## Estratto del documento
++++++++
SANTA MARIA DELLA PIETA’…e i pazzi siete voi…
 
5/12
 
Questa mattina sono andato a rinnovare la carta d’identità al “Santa Maria della pietà”, l’ex manicomio provinciale che ospita oggi un’ala ospedaliera ma anche alcuni uffici del diciannovesimo municipio. La definitiva destinazione del complesso è comunque ancora incerta: si è parlato  del trasferimento di  alcune facoltà universitarie, della creazione di un centro culturale, ecc.
Il dramma della malattia mentale è poi ancora vivo in tutta la sua feroce gravità. La Legge Basaglia ha infatti giustamente chiuso i “manicomi” ma ha lasciato aperto il problema su come assistere le persone colpite da grave disagio psichico e dare sostegno alle famiglie che si trovano a vivere in una situazione così difficile. Sostenere il malato vuol dire curarlo ma anche, quando non è possibile, alleviargli il più possibile la sofferenza, senza alcuna forma di segregazione o violenza (difficile cancellare dagli occhi le immagini dei film “Qualcuno volò sul nido del cuculo” o il recente “La meglio gioventù”).
E fin qui ”chi se ne frega” o “che c’entra”, direte voi.
In realtà, la mattinata di oggi mi ha riportato alla mente un aneddoto raccontato da Giorgio Lo Cascio in un breve libro dedicato ad Antonello Venditti. Sempre in tema di canzoni, mi piace poi ricordare “I matti” (“Terra di nessuno”, 1987) di Francesco De Gregori, protagonista con Antonello e Giorgio del piccolo episodio che cito di seguito e il bel lavoro fatto da Simone Cristicchi con “Ti regalerò una rosa”, il brano dedicato alla malattia mentale che è stato accompagnato anche da un libro e un documentario.
 

Foto tratta da:
 
 

 (…) I matti non hanno più niente, intorno a loro più nessuna città,
anche se strillano chi li sente, anche se strillano che fa.
I matti vanno contenti, sull’orlo della normalità,
come stelle cadenti, nel mare della Tranquillità (…)
("I matti", "Terra di nessuno", 1987, Francesco De Gregori)
 
 

Antonello Venditti “Canzoni”
++++++++
## Voci elencate

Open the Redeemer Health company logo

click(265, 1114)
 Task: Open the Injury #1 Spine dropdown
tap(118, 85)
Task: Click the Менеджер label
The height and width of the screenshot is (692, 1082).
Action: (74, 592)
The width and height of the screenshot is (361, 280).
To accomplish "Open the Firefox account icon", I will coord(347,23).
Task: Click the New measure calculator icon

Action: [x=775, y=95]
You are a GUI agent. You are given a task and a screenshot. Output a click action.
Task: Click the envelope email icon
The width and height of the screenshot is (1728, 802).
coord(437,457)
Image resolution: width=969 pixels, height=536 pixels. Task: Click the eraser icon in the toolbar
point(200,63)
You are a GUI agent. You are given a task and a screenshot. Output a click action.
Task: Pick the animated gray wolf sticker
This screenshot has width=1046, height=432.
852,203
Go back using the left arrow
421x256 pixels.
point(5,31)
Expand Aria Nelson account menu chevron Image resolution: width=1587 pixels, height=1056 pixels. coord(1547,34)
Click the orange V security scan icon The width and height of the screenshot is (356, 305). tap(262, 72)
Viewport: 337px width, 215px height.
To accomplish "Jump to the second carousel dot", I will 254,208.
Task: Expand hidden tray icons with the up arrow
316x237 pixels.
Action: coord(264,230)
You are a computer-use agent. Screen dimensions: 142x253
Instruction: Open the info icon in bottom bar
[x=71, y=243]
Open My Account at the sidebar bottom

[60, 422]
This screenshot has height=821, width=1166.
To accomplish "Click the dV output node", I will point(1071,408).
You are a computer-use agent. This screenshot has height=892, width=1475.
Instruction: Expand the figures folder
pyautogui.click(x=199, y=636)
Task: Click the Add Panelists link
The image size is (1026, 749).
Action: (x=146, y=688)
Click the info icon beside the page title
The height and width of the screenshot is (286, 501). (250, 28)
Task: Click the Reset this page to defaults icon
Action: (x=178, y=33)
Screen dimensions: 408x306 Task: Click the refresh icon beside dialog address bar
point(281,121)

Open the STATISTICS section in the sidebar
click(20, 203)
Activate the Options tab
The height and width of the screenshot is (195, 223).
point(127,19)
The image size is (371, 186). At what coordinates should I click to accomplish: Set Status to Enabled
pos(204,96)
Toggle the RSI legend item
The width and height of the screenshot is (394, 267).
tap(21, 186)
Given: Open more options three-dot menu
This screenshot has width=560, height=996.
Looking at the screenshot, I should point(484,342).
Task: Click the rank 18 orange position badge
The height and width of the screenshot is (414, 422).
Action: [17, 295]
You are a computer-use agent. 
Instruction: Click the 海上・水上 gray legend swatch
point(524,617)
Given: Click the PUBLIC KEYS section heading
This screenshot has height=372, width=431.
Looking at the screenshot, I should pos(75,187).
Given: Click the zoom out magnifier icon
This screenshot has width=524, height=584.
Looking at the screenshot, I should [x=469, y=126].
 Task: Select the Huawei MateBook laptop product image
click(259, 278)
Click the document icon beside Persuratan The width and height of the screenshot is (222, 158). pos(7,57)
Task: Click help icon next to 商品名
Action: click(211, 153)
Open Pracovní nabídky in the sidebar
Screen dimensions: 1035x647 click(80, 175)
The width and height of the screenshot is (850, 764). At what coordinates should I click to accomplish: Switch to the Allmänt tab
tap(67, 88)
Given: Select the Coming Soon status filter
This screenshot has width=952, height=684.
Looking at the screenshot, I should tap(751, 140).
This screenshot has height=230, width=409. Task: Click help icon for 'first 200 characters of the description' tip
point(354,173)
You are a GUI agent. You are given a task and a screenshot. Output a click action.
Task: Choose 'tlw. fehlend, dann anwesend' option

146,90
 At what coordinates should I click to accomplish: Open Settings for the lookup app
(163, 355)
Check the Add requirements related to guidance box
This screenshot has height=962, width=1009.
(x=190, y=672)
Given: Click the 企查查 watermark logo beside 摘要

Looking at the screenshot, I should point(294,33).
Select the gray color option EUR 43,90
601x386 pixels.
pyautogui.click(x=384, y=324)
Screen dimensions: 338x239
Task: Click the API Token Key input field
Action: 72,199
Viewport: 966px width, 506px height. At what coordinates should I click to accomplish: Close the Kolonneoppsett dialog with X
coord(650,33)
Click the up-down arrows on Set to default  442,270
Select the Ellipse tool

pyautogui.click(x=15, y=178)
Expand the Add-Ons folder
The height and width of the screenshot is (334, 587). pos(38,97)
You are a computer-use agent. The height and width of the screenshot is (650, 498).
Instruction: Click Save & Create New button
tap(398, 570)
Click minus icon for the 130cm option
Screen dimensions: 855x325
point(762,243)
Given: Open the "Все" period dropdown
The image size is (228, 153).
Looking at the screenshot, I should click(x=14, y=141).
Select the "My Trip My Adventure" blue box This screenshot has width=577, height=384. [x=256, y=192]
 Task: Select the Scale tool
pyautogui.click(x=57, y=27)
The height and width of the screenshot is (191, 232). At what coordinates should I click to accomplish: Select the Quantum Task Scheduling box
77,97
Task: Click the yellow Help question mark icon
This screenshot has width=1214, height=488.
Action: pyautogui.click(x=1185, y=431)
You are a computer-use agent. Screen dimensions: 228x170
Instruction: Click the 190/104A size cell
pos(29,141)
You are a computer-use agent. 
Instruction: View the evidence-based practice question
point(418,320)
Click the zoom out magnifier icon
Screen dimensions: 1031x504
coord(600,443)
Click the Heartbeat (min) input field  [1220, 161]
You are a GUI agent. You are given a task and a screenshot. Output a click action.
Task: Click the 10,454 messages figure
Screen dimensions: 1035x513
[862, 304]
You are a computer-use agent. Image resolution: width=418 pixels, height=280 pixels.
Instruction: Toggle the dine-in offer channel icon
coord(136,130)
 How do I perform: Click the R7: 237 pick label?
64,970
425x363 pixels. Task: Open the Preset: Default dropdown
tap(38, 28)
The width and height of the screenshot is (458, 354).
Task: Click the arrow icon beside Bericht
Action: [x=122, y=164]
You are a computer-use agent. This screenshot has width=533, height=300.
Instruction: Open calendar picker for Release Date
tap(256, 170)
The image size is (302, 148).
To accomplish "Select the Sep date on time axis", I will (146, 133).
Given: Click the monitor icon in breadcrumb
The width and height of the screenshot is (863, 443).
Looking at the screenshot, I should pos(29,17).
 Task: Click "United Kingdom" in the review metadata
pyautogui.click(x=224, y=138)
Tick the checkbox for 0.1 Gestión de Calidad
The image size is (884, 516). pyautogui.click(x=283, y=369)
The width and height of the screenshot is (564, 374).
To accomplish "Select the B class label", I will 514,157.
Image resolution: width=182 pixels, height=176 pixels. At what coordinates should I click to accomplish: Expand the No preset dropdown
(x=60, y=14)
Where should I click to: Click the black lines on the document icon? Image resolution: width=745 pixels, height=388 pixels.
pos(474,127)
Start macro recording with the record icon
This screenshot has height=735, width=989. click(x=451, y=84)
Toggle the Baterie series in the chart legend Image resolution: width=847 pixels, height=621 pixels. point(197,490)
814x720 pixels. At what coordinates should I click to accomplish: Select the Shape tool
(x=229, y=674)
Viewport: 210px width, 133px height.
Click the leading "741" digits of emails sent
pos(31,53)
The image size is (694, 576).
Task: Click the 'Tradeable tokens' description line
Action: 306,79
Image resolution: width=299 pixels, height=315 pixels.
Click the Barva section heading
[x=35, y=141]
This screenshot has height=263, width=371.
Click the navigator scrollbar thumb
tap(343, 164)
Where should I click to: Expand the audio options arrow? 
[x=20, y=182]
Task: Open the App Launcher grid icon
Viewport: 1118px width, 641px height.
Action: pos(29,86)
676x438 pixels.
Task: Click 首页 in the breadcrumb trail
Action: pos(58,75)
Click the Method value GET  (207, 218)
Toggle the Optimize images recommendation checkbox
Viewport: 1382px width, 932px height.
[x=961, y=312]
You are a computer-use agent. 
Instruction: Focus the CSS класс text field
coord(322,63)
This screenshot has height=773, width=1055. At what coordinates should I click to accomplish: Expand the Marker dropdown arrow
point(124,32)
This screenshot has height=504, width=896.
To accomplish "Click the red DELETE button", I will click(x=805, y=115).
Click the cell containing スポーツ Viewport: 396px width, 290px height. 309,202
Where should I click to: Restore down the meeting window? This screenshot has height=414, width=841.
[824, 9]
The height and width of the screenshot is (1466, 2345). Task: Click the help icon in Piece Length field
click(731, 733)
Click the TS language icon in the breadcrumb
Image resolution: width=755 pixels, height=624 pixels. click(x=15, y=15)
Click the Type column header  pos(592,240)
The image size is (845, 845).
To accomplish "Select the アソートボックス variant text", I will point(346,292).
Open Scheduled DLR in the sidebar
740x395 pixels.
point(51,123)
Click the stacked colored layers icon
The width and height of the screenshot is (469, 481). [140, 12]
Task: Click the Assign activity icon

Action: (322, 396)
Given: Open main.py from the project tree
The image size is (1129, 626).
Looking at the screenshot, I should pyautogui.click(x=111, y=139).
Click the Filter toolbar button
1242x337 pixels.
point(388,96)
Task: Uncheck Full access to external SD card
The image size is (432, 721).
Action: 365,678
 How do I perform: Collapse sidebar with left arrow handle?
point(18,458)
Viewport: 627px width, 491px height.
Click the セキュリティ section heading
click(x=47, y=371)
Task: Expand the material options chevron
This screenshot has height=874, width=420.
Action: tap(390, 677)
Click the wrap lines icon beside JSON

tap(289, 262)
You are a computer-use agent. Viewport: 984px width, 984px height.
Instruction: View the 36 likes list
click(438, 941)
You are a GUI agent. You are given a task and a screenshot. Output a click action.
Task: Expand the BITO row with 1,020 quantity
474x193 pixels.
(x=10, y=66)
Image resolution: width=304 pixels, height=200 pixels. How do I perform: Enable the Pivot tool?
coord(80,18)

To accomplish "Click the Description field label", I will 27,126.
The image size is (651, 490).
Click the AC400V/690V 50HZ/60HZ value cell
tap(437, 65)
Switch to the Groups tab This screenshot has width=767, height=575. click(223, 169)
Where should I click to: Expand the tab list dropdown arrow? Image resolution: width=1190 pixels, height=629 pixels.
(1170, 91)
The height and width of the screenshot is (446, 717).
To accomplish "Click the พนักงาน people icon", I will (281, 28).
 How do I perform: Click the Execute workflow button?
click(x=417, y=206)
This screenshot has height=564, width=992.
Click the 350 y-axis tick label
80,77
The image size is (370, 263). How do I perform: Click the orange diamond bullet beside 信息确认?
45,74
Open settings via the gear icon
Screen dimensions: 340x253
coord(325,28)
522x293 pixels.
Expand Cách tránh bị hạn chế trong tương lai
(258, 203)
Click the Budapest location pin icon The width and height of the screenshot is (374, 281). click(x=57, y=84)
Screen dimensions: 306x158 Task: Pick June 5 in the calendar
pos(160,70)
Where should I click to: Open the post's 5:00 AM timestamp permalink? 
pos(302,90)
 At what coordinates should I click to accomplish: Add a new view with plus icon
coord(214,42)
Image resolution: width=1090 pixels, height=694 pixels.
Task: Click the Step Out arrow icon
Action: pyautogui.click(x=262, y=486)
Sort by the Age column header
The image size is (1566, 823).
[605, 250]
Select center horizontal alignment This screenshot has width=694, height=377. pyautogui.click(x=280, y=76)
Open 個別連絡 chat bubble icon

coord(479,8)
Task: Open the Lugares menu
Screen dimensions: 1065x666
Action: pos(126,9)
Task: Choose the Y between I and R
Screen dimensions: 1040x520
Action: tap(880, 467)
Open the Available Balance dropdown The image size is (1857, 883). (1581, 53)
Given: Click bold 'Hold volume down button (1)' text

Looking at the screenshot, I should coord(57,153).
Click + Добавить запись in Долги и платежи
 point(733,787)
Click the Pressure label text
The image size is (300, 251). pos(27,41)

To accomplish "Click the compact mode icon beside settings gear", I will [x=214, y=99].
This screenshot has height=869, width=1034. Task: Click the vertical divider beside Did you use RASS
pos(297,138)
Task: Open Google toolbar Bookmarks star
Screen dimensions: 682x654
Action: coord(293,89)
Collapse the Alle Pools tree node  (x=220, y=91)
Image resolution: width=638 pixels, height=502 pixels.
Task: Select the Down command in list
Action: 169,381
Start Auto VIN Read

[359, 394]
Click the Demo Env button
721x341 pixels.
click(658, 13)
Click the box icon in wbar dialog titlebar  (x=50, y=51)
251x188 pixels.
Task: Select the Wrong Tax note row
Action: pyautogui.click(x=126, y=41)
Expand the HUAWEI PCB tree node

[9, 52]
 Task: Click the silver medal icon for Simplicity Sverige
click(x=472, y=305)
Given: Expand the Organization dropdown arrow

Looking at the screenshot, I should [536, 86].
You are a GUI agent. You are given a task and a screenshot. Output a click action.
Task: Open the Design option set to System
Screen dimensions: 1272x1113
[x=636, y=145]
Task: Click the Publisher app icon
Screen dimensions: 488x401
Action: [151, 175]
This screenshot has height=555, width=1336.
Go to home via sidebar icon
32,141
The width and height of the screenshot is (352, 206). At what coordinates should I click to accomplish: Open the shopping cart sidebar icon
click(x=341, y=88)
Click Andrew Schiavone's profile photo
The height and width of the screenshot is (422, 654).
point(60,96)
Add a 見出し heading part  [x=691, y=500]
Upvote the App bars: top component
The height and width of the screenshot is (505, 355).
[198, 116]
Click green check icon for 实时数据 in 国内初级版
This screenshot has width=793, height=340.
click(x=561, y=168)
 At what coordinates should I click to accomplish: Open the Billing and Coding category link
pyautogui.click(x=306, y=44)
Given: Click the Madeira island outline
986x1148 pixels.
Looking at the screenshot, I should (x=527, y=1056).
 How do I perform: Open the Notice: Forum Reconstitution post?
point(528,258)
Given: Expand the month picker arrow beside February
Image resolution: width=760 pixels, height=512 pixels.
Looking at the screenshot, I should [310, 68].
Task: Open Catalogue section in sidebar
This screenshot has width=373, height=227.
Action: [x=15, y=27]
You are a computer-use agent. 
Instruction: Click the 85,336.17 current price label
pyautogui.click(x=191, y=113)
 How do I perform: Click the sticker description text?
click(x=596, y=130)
++++++++
## Compiti da svolgere
• 1. Riassumi in due frasi il testo sull'ex manicomio Santa Maria della Pietà.
• 2. Prosegui il testo sull'ex manicomio Santa Maria della Pietà a partire dalla sua ultima riga.

## Insieme delle risposte
• 1. Chi scrive è andato a rinnovare la carta d'identità al Santa Maria della Pietà, ex manicomio provinciale che oggi ospita un'ala ospedaliera e alcuni uffici del diciannovesimo municipio e la cui destinazione definitiva è ancora incerta. Il testo osserva che la Legge Basaglia ha chiuso i manicomi ma ha lasciato aperto il problema dell'assistenza ai malati psichici gravi e del sostegno alle loro famiglie, e ricorda canzoni sul tema come "I matti" di Francesco De Gregori e "Ti regalerò una rosa" di Simone Cristicchi.

• 2.
a cura di Giorgio Lo Cascio,1981 Latoside pagina 17
 
“(…) Vi furono poi situazioni fuori dal comune, come quel giorno in cui il figlio del nostro discografico chiese a Francesco, ad Antonello e a me di tenere un concerto per i ricoverati del Santa Maria della Pietà, che allora venivano ancora chiamati “matti”. Ovviamente accettammo tutti e tre. Venimmo condotti in un enorme parco abbandonato che ricordava vagamente il Giardino Zoologico di Roma. C’erano dei padiglioni fatiscenti (non si resiste alla tentazione di utilizzare questo vocabolo) tra i quali si muovevano persone diafane in camicia da notte. Avevano preparato una festa bellissima con dolcini, spumante e festoni alle pareti. Una donna prese in disparte me e Francesco chiedendoci di portare un biglietto al suo avvocato affinché la tirasse fuori di lì, dove l’avevano rinchiusa senza alcun motivo. La suora ci disse che quella era la sua mania, eppure ogni volta che ripenso a quella storia mi ritorna il rimorso sordo di non aver portato quel biglietto, e la sensazione che ci fosse qualche cosa di strano in quella situazione. Il concerto fu accolto con molto entusiasmo, con un entusiasmo forse un po’ scomposto ma indubbiamente spontaneo: Antonello si concesse un applauditissima “Roma capoccia”, io mi ingarbugliai cantando una canzone d’amore, ma il momento più terribile venne quando Francesco cantò “Alice non lo sa”. Antonello ed io ci guardammo terrorizzati in attesa del fatidico ritornello che dice: “Ma io non ci sto più/ e i pazzi siete voi”. Quel momento non venne perché Francesco cambiò con grande disinvoltura l’ultima parte del verso. (….)”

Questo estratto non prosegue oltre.